Première cause de sédentarité
L’arthrose est associée à de nombreuses comorbidités. Parmi ces maladies associées, qui généralement apparaissent avec le vieillissement, citons l’infarctus du myocarde, les ulcères au niveau de l’estomac, et le syndrome métabolique, c’est-à-dire le diabète, l’hypertension et l’obésité.
« Avoir de l’arthrose est la première cause de sédentarité chez les adultes. Comme on a mal, on ne bouge plus, on développe un tissu adipeux, on devient obèse, on développe un diabète sur lequel se greffent des maladies cardiovasculaires. Il a été démontré que l’on court près de 2 fois plus de risque de mourir d’une pathologie cardiovasculaire si on souffre d’arthrose ! », précise le Chef du service de kinésithérapie et réadaptation fonctionnelle de l’hôpital Princesse Paola à Marche-en-Famenne.
« C’est pourquoi, dès les premiers signes d’arthrose, il est crucial d’aller trouver un médecin, un kinésithérapeute, pour commencer à renforcer sa musculature, à faire des exercices, pour éviter de devenir sédentaire. Il faut bouger !»
Du sport endurant pratiqué régulièrement
Mais pas n’importe comment. Déjà, il faut éviter les sports accidentogènes : football, basket, rugby. La course à pied (à condition d’être équipé de bonnes chaussures aux semelles amortissantes), la marche d’un bon pas, le vélo, la natation sont, au contraire, plébiscités. Quel que soit l’âge du patient.
A noter que les multiples travaux d’entretien de la maison ne sont pas considérés comme des mouvements bénéfiques à l’arthrose… « Il faut pratiquer régulièrement une activité physique d’endurance de loisir qui vous apporte du plaisir. Le Collège Américain de Rhumatologie recommande le tai-chi, une gymnastique associant le corps et l’esprit. Le yoga est également intéressant. »
« Les médicaments, comme les anti-inflammatoires, ne soignent pas seuls l’arthrose. Il faut toujours associer ce traitement pharmacologique avec de l’éducation thérapeutique afin de gérer le poids corporel du patient et son activité physique. Les médicaments doivent uniquement favoriser la rééducation, en permettant au patient d’avoir moins mal lors de son activité physique. Et celle-ci doit l’aider à diminuer le recours à toutes les antalgies. »

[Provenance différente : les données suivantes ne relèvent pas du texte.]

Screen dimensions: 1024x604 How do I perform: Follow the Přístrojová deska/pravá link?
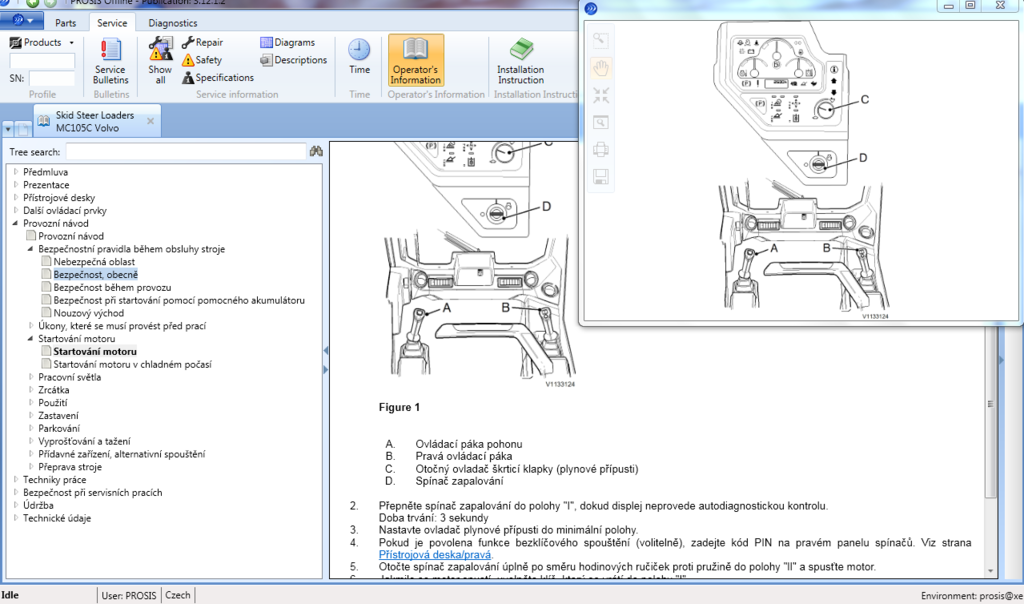click(x=435, y=554)
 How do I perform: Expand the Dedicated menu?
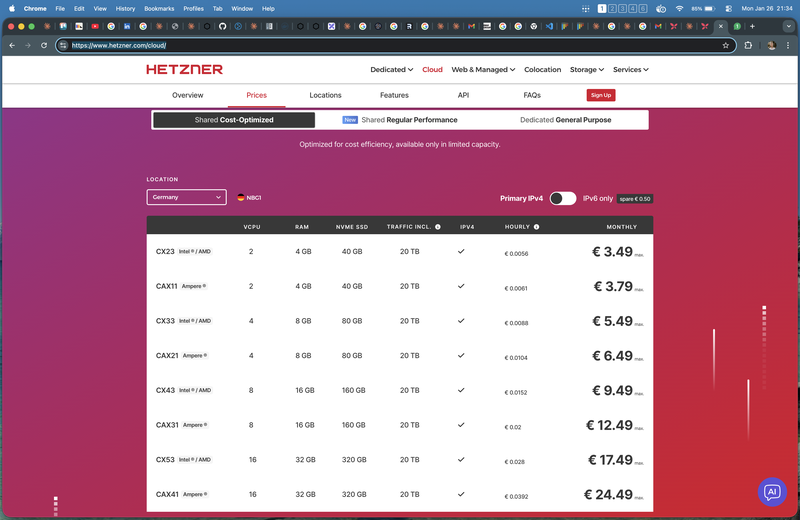[x=391, y=70]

Se préparer à une déferlante d’arthrose
En 2050, la planète comptera 9,8 milliards de Terriens. Et 16% d’entre eux auront plus de 65 ans. « Les scientifiques estiment qu’à cet horizon, un milliard de personnes souffriront d’arthrose. Pour réfléchir à comment préparer non seulement les professionnels de la santé, mais aussi les autorités politiques à ce tsunami, nous avons créé un Conseil européen des patients, avec l’aide de l’Union européenne », explique le fondateur de la Fondation Arthose.
« En effet, cette maladie va engendrer des coûts importants. Aux Etats-Unis, en 2021, l’arthrose, en termes de coûts directs et indirects, représentait 137 milliards de dollars. Une somme à doubler d’ici 2050. Cela représente à peu près 2% du produit intérieur brut des pays. En parallèle, l’arthrose va créer de nombreuses inégalités entre les pays et les individus en termes d’accès aux soins de santé. Il y a là un véritable enjeu social et sociétal.»